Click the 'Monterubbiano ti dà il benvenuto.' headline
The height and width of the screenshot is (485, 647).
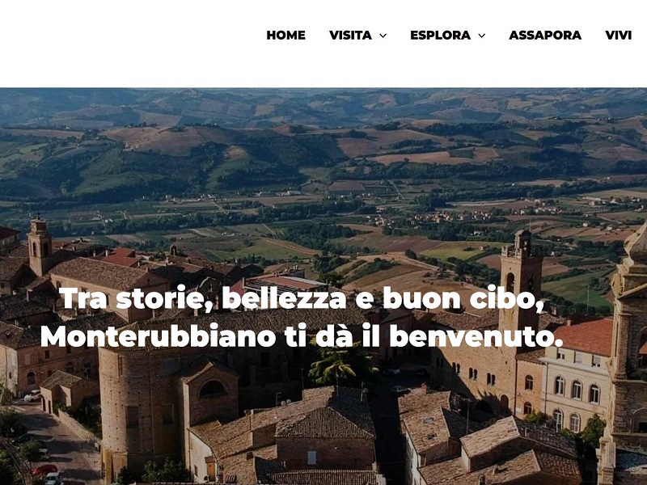coord(302,335)
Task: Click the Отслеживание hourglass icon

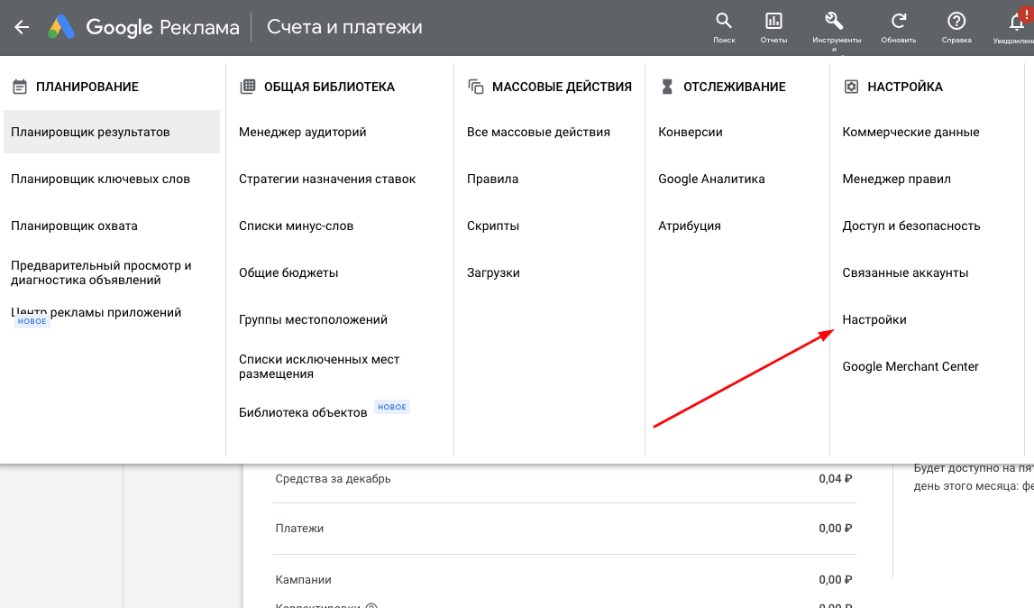Action: (666, 86)
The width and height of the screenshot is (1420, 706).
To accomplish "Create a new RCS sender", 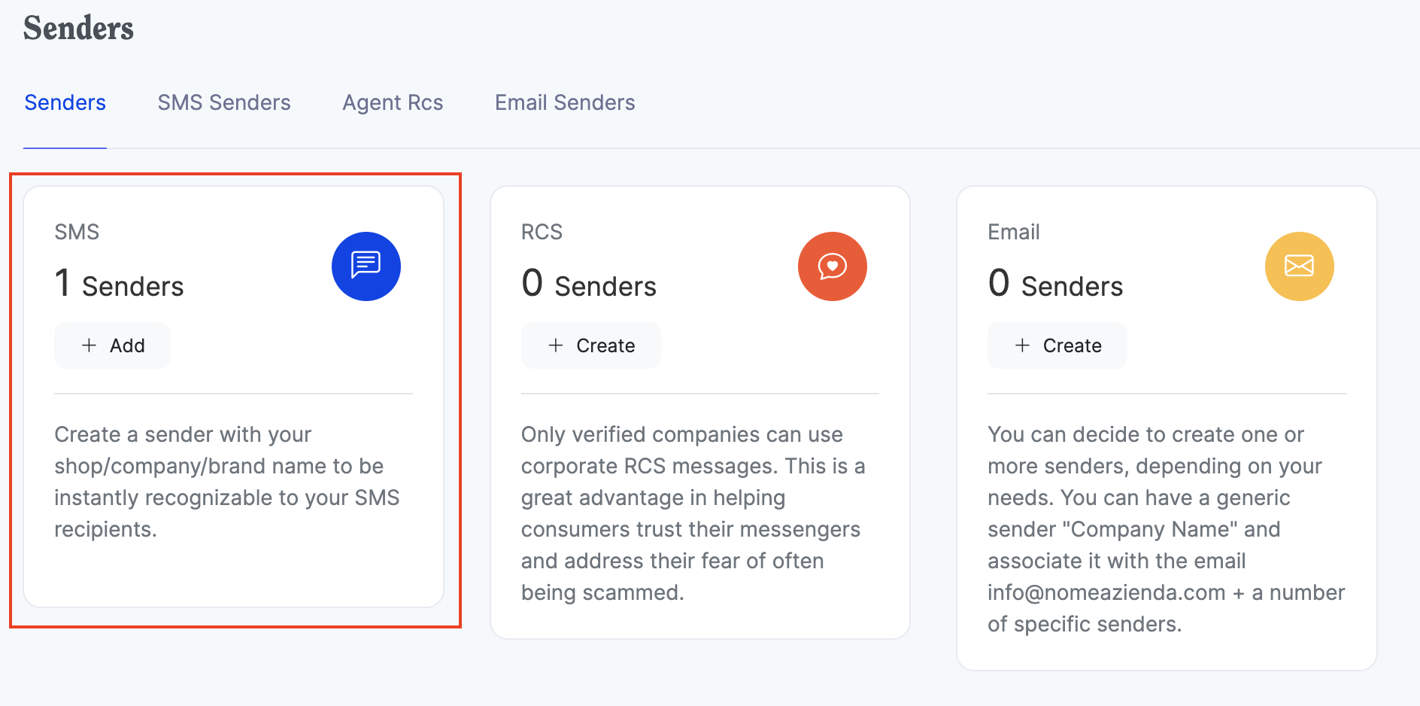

::::::::::

**EXERCISE OBJECTIVE**
Rewrite the records above, replacing "screenshot" with "image" wherever it occurs and changing nothing else. Leave out the pictures.

**REPLY**
Click the 'Monterubbiano ti dà il benvenuto.' headline
The height and width of the image is (485, 647).
coord(302,335)
Task: Click the Отслеживание hourglass icon

Action: (666, 86)
The width and height of the image is (1420, 706).
To accomplish "Create a new RCS sender", 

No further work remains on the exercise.